Cómo funciona la edición genética de Cripsr?

Hola, vamos a ver cómo funciona la edición genética por CRISPr. En este primer video veremos la función natural, en la continuación como es utilizado para ingeniería genética.

El sistema fue descubierto en las bacterias a comienzos del siglo por al menos tres investigadores de manera independiente. Se trata de un sistema de inmunidad adquirida o adaptativa en bacterias. Dicho de otro modo, es una manera en que las bacterias se defienden de los virus, denominados también bacteriófagos, y tienen memoria de una infección anterior para evitar que el mismo virus vuelva a atacarlos, por eso es denominada inmunidad adaptativa.
La verdad que esto fue una gran revolución en el campo de la microbiología porque hasta el momento solo se sabía que los organismos superiores presentaban ese tipo de inmunidad. Es más, cuando los primeros autores enviaron sus resultados a revistas notorias como Nature o Science, fueron rechazados porque simplemente no creían que eso fuera posible.

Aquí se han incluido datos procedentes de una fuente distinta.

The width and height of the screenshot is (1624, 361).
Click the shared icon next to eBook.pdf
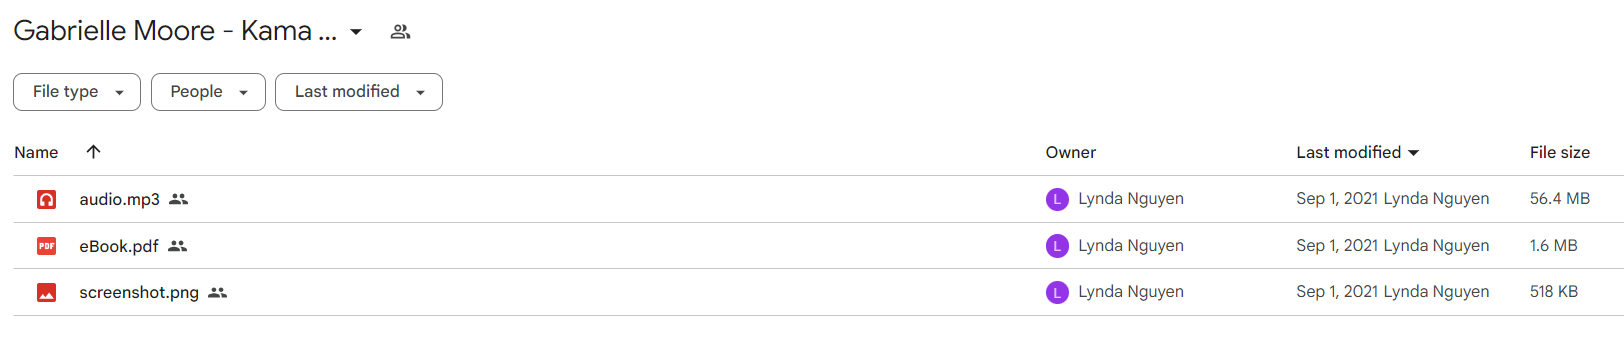177,246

El mecanismo básico se divide en tres etapas, en la primera etapa, denominada adquisición, el virus entra a la bacteria y libera su ADN o ARN, el sistema cripsr reconoce el ADN del virus y mediante las proteínas Cas1 y Cas2, lo corta y lo agrega a su genoma para después reconocer un nuevo ataque. ¿cómo lo hace?, Cripsr es toda una familia que tiene numerosas variantes, pero en general comparten Cas1 y Cas2, que reconoce una secuencia que comparten los fagos que se denomina protoespaciador, estas proteínas los reconocen y cortan en lugares adyacentes, la función de cortar el ADN se denomina función nucleasa y ribonucleasa, cortan el ADN del virus, y pegan el ADN del virus en el genoma de la bacteria, por decirlo de alguna manera, en el locus de CRIPSR. Como ven  acá, el locus CRIPr está formado por los genes CAS, seguido de una secuencia lider, y secuencias repetidas denominadas repetidos Crispr y espaciadores, el ADN del virus es copiado en los espaciadores.

El locus CRIPSR dentro de la bacteria tiene la siguiente disposición, esto es un modelo, porque puede variar de acuerdo a las especies. los genes CAS, una secuencia lider seguido por repetidos crispr y los espaciadores con la secuencia del virus. Dentro del lider se encuetra el promotor de transcripción, que es donde se inicia el pasaje de ADN a ARN, todos el arreglo es transcripto como una sola cadena que luego es procesada. Como es procesada deriva en tres tipos, I, II y III. La manera en que cortan difieren en los tres sistemas, utilizando genes cas6 o ARNasaIII. Independientemente como fueron procesados el ARN que proviene del espaciador será utilizado como guía para reconocer el ADN foráneo.

En la útima etapa los ARNcrispr se unen a las proteínas CAS para formar complejos riboproteicos que reconocen al ADN del fago y lo cortan. Estos complejos circulan dentro de la bacteria en busca de ADN de virus y reconocen el proto espaciador para cortarlo. Los tres tipos difieren en la composición. Uno de los sistemas, el denominado tipo II, tiene mucho interés, porque el ARN de Crispr se acompleja con Cas9, que está formado por dos endonucleasas que inactivan el blanco. Modificaciones de este sistema se utiliza para inactivar genes en ingeniería genética.